Now, stay with me here. I’m not saying that Simmons isn’t a dick – I’m saying that he might not be the dick he is often accused of being. There’s a slight difference and I beg your indulgence for a moment to explore it.

There are two reasons why Simmons is so widely hated, even by many Kiss fans. One is his insatiable greed – his lust to make money that has seen the Kiss logo plastered over every sort of merchandise you can imagine (and probably quite a lot that would never even enter the consciousness of most people before it existed: there is, after all, the Kiss Koffin and who apart from Simmons would have imagined that?). The other is his constant ability to fire his mouth off with the sort of embarrassing pronouncements that he makes in interviews or online, about everything from his old bandmates to political issues.

I’m not arguing that neither of these things is true. But I would argue that both represent an unfiltered reality that is actually quite honest. You don’t have to like what he thinks or does – but there’s little doubt that he isn’t hiding behind a public persona, which is all sorts of ironic when you think about the band he has spent fifty years as a member of.

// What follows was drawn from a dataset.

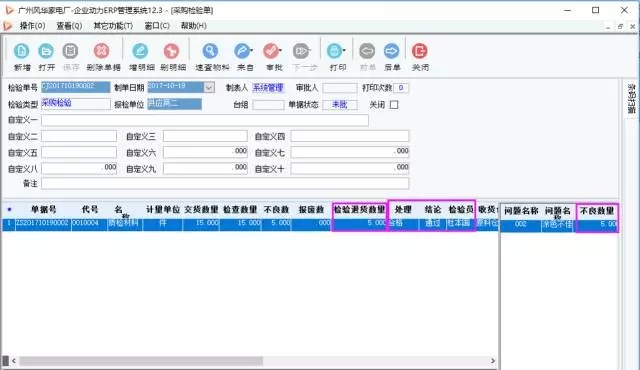640x370 pixels.
Task: Click the 打印 print icon
Action: pos(334,51)
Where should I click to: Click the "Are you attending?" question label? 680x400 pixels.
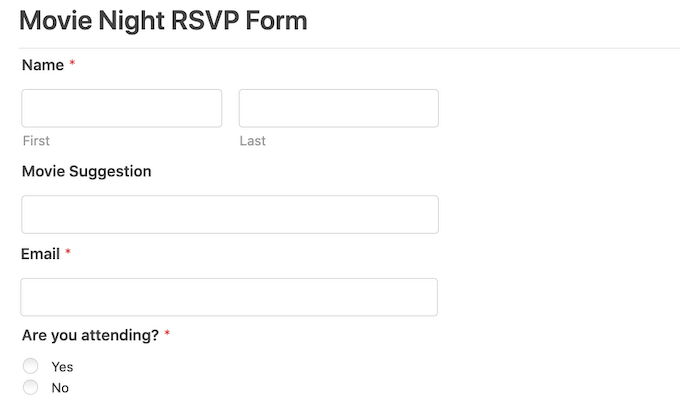click(x=90, y=336)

By and large, rock stars love to pretend that it’s all about the music, maaan, or that they are rebellious figures raging against the machine, the voice of the oppressed masses making grand statements that will shake the very foundations of society. That most will do this by continually toeing the line of fashionable thought at any particular time, virtue-signalling their bravery in saying exactly what their young, liberal fans might want them to (or, conversely, making exactly the sort of reactionary commentary that their right-wing, redneck fans want to hear) suggests a bit more conformity than they might like to admit, though. And it is simple hypocrisy much of the time – having millionaire pop stars cheering on riots from the safety of their gated mansions is as pathetically, morally weak as some swaggering Brit-pop oaf trying to fight photographers and then running to hide behind his bodyguards the moment that someone tries to punch back.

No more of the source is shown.